-- SELECTED TEXT --
--- START ---

My own forensics skills aren’t yet up to the level that I would like, but I was able to replicate Leon’s process relatively easily within my own lab environment, and without too many problems. This, along with my experience at Northumbria University last week (more later), has re-ignited my interest in improving my forensic skills, and has proved to me that some of the basic skills and techniques involved with the forensic process isn’t all black magic.

The article is definitely worth a read if you have an interest in either computer forensics and/or malware analysis. In case you missed it above, link to article: Carving malware from live memory. Keep up the good work Leon.

Andrew Waite

Starting with Dionaea

As my previous post states, my Nepenthes system has been retired. In it’s place I’m building up a Dionaea system. The new features proposed by Dionaea should go a long way to improving on a couple of Nepenthes’ shortcomings, a good comparison of the two systems can be found on the Nepenthes blog (post October 27th). But what really caught my attention was the recent post on November 6th detailing the improved logging capabilites that are going to be built into Dionaea. I intend to cover these features at a later date once I’ve had more time to get used to the new system.

I must admit that I was shocked with the ease of installation and compilation. The instructions on Dionaea’s home page look a bit long winded to me, especially as I’m used to the ease of ‘apt-get’ and past experience with manual compilation of source code always leaves me expecting a headache. This was doubled when I discovered my available hardware is starting to show signs of it’s age, and was unable to successfully complete a fresh install of the latest Ubuntu, resulting in some of my components not quite meeting the written requirements. Some how though I manage to muddle through the compilation instructions without issue, and now have a working Dionaea install.

--- END ---

-- PROBLEM TO WORK ON --
Decide whether each statement agrees with the blog post, answering yes or no and quoting the words that settle it: (a) The writer's Nepenthes system has been retired. (b) The writer completed a fresh install of the latest Ubuntu on the available hardware. (c) The writer still does not have Dionaea working. The records have nothing to do with the blog post.

-- MATERIAL SHOWN --
--- START ---

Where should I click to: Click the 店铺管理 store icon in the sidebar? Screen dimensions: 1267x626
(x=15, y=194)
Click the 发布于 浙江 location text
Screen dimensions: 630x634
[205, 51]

--- END ---

-- REPLY TO THE TASK --
(a) Yes: "my Nepenthes system has been retired"
(b) No: "was unable to successfully complete a fresh install of the latest Ubuntu"
(c) No: "now have a working Dionaea install"